I bought a Curve for myself, as a personal phone (out of work baby!). I can tell you at least 3 reasons I bought it none of which involve c-level thinking: 1) it's not tied to either Verizon or AT&T (I cause enough bullshit in my own life without the help of these service providers) 2) it looks/feels nice to use and carry 3) decent media player (although I use flipside mostly as my media player) 4) lots of useful application (two of my favorites are midpssh and logicmail).
To make the bb phone even more usable try operamini. Oh, and I've just installed google voice which looks like fun.

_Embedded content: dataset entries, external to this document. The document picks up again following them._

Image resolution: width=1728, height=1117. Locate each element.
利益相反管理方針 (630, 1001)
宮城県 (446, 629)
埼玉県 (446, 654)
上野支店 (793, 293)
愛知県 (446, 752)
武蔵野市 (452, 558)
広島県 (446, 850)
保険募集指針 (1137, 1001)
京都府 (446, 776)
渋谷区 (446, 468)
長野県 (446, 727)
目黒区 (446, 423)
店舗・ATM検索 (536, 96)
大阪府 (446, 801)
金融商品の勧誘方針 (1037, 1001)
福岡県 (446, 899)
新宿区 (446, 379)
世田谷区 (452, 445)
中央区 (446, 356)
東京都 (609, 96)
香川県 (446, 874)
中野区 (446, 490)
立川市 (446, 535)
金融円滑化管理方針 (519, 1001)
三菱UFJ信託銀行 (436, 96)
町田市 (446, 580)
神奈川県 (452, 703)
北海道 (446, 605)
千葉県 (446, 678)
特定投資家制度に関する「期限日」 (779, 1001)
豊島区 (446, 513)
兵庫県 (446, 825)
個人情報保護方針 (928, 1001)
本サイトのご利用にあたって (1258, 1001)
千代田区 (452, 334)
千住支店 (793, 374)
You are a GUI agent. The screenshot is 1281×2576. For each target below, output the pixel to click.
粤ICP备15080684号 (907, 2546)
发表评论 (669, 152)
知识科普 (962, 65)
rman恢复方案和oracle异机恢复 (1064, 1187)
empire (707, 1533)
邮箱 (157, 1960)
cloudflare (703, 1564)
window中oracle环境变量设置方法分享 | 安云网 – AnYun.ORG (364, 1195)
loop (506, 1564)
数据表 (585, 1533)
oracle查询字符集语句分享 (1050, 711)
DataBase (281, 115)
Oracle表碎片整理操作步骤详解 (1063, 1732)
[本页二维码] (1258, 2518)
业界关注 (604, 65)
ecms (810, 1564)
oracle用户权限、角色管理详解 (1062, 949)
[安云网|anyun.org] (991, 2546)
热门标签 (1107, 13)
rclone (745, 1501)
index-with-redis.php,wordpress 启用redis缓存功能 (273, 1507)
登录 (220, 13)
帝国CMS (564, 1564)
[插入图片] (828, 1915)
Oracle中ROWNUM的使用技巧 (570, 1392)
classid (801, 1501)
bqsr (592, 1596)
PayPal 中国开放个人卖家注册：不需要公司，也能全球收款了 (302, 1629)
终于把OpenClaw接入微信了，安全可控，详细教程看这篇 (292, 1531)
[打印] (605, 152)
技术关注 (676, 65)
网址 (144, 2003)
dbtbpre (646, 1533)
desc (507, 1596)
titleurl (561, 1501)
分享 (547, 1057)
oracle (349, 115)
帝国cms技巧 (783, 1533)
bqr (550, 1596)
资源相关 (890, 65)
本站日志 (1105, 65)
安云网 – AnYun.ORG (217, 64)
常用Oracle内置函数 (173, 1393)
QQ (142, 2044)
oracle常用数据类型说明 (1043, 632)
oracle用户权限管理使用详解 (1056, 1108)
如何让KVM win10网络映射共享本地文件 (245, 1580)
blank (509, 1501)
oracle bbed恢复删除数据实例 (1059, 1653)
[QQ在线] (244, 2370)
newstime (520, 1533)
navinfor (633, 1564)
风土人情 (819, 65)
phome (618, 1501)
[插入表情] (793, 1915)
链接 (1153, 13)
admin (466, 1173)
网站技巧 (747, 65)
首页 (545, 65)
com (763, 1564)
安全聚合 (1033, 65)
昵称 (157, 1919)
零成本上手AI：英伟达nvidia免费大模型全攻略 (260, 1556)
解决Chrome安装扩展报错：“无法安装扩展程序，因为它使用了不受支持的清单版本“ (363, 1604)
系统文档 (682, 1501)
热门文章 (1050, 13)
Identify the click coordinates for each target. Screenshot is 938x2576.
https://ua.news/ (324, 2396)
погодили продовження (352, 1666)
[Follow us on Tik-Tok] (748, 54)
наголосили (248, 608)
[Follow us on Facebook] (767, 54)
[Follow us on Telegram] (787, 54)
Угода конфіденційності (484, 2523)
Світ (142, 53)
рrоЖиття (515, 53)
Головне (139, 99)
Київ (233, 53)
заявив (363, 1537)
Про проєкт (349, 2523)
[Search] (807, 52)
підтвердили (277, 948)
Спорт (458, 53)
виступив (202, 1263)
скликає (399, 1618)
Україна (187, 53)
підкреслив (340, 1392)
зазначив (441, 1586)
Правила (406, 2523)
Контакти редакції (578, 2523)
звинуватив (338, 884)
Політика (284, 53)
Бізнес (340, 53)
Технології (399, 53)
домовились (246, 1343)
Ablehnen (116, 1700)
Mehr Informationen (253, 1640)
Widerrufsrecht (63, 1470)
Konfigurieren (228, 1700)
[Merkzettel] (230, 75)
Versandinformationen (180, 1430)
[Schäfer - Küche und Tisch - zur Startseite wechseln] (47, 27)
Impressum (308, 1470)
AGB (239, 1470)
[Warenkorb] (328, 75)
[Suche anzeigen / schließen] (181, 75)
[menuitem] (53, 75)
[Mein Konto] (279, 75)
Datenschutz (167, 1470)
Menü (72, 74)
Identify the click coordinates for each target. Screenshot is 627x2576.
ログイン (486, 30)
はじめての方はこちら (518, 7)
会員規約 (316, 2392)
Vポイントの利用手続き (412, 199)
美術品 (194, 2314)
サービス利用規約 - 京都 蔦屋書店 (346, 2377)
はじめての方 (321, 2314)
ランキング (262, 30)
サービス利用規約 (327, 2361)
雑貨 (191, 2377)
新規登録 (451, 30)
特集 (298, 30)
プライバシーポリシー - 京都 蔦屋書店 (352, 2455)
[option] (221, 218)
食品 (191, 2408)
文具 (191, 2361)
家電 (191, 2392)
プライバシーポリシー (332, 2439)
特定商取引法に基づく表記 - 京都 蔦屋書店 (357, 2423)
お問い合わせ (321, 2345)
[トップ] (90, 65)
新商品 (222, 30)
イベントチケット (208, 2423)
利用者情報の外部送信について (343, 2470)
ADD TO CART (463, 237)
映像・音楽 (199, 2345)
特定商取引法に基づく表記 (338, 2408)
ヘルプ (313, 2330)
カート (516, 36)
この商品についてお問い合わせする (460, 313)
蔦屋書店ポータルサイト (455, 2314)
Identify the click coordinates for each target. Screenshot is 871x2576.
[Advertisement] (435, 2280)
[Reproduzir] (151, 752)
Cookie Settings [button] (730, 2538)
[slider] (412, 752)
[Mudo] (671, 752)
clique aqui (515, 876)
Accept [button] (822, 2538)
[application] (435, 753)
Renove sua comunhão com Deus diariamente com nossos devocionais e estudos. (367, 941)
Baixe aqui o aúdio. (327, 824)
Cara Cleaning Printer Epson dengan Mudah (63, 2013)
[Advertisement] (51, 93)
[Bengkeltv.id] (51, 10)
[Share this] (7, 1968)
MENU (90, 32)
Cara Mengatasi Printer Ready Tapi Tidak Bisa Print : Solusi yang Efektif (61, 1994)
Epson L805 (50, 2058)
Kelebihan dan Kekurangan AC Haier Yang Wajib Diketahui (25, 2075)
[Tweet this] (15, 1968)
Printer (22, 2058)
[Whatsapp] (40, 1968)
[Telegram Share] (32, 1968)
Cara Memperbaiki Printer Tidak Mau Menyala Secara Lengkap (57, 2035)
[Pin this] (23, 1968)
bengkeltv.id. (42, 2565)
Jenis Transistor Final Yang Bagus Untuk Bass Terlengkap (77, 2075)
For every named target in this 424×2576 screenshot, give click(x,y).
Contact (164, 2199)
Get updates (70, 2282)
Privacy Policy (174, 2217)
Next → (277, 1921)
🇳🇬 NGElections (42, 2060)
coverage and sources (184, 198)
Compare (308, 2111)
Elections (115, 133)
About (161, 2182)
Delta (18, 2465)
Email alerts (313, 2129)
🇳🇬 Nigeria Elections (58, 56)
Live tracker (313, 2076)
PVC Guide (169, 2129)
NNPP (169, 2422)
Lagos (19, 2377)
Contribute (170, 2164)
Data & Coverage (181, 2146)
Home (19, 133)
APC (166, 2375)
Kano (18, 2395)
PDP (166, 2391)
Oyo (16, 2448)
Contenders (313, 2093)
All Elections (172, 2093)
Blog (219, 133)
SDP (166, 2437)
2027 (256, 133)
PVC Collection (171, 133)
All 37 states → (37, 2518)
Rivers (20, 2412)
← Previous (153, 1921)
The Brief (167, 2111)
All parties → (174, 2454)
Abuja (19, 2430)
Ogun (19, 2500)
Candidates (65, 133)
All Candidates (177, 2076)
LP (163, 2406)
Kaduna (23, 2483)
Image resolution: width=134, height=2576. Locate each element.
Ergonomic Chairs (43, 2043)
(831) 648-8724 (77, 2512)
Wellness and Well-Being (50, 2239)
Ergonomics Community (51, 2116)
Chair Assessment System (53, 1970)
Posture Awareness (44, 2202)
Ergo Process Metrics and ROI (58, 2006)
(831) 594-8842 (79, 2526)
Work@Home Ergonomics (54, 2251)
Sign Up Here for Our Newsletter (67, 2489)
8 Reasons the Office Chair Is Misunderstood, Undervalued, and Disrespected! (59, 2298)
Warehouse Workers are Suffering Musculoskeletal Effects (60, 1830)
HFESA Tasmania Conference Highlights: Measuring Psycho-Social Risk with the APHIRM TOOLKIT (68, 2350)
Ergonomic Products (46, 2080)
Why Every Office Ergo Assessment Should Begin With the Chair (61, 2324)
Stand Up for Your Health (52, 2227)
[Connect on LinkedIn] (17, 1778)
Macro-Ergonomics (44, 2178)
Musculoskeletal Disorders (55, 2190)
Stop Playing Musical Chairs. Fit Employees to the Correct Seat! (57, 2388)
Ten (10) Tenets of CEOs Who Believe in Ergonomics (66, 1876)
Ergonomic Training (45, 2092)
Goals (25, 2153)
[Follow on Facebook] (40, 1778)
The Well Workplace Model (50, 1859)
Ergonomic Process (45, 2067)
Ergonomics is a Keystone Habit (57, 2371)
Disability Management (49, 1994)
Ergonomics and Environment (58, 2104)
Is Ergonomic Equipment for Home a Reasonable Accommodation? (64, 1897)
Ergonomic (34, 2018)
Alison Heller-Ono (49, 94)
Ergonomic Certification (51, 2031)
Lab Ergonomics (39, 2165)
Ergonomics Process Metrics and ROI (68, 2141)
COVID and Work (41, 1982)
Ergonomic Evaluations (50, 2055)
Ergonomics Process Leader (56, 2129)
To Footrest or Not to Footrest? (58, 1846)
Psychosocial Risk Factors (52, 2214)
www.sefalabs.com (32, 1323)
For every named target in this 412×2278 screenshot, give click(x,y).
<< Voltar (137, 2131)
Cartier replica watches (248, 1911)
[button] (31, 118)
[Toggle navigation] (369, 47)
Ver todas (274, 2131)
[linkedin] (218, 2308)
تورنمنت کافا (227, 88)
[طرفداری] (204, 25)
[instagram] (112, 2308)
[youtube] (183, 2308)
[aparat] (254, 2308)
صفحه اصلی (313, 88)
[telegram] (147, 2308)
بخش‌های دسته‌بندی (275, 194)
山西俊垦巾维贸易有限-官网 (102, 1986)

Naturally I'll be moving to an android when 1) they look/work a little more iphone/blackberry slick (am I the only one who hates HTC phones?) 2) I can actually afford one.
Quack, quack.
I recall when the floodgates from AOL were opened and we had to listen to this "ping" this and "ping" that everywhere on usenet and web forums.
Because, you know, AOL people were cool and said things like this, even though they had no clue what a ping was.
Moral of the story: Slashdot journalists now do it so it's time to move on to greener pastures. This place will never be the same again.